Quand les classes populaires votent pour ceux qui ne les aideront jamais

Il y a un phénomène fascinant, et tragiquement récurrent, dans la politique moderne : la conviction profonde, presque religieuse, d’une partie des classes populaires que l’extrême droite va enfin “s’occuper d’eux”. Qu’elle va résoudre leurs frustrations, leurs galères, leur fatigue, leur sentiment d’abandon.

Mais ce qui compte, ce n’est pas la réalité. C’est la promesse. Et l’extrême droite, en termes de promesse simple et émotionnelle, joue en Ligue des Champions.

Elle dit :
“On vous a oubliés.”
“On va régler vos problèmes.”
“On vous rendra votre dignité.”
Traduction : Donnez-nous le pouvoir, on vous donnera quelqu’un à accuser.

Parce que c’est ça, la clé : donner des coupables, pas des solutions. C’est toujours plus facile de pointer du doigt que de construire des politiques publiques. Plus facile de parler d’identité que de logements sociaux. Plus facile de dénoncer un “eux” abstrait que d’augmenter les salaires.

Les frustrations populaires sont réelles :

  • salaires qui stagnent,
  • loyers qui explosent,
  • emplois précaires,
  • administration déshumanisée,
  • sentiment que tout coûte plus cher sauf le respect.

Mais l’extrême droite ne propose jamais de s’attaquer à la racine du problème. Elle propose de s’attaquer à la branche la plus visible : l’étranger, l’assisté, le voisin qui ne ressemble pas à la photo sur leur calendrier électoral. C’est un prodige politique : détourner une souffrance sociale vers une guerre culturelle.

Et ça marche. Parce que lorsqu’on souffre, n’importe quelle explication simple paraît rassurante. Même si elle est fausse. Surtout si elle est fausse. Les politiques économiques des extrêmes de droite sont souvent les plus défavorables aux classes populaires :

  • réduction des protections sociales,
  • affaiblissement des syndicats,
  • cadeaux fiscaux aux grandes entreprises,
  • baisse de l’investissement public,
  • attaques contre le logement social (trop impur idéologiquement).

Mais la magie opère : tant que le discours reste musclé, tant qu’on promet “l’ordre”, tant qu’on agite les mêmes boucs émissaires, l’illusion reste intacte.
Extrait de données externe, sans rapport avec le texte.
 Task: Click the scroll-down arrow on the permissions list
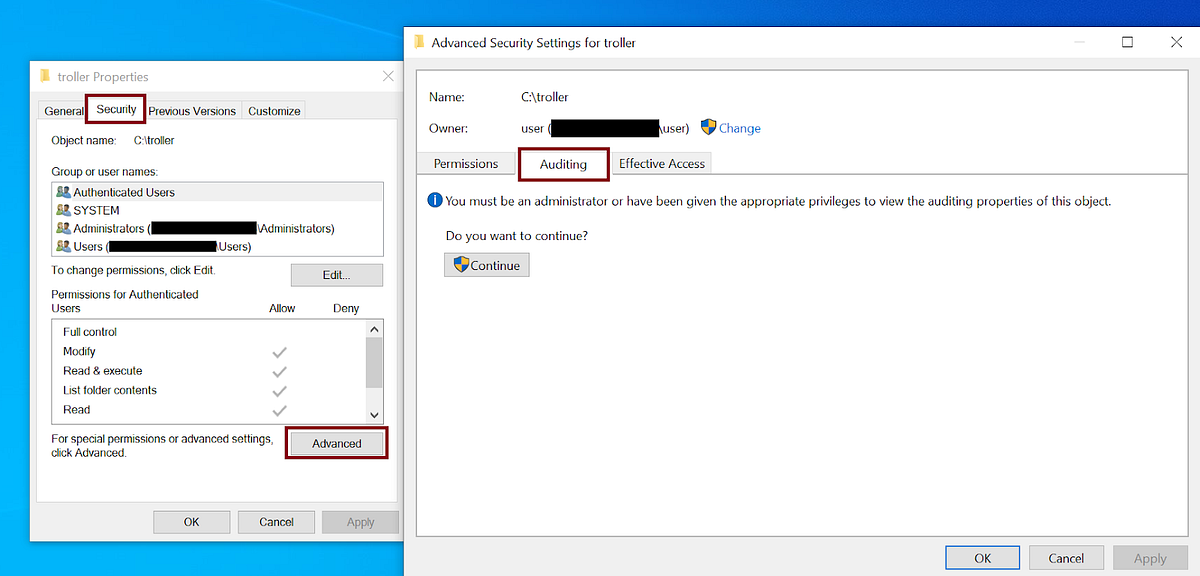[x=374, y=413]
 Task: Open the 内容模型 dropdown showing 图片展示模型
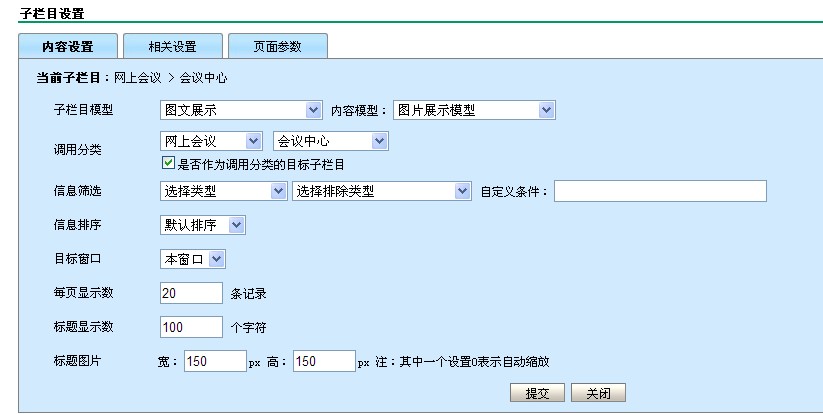click(x=474, y=110)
C’est un peu comme un mauvais médecin : il ne soigne pas la maladie, mais il donne une explication qui fait du bien sur le moment. Jusqu’au jour où on réalise que le traitement était du sucre… et que l’infection a gagné du terrain.

La vraie trahison, la plus cruelle, c’est que les frustrations des classes populaires sont utilisées comme carburant politique, jamais comme moteur de solutions. On instrumentalise la colère, mais on ne la soulage pas. On récolte les voix, mais jamais les problèmes.

Les classes populaires méritent mieux : des politiques publiques réelles, des investissements massifs, des logements accessibles, des salaires décents, de la dignité qui ne dépend pas d’un slogan anti-quelque-chose.

Parce que la dignité ne vient pas de l’exclusion. Elle vient de la justice. Et pour l’instant, l’extrême droite ne distribue pas de justice. Elle distribue des fantasmes politiques emballés dans du ressentiment recyclé.

Un jour, peut-être, on verra que la colère n’est pas un programme. Et que ceux qui la cultivent ne la résolvent jamais.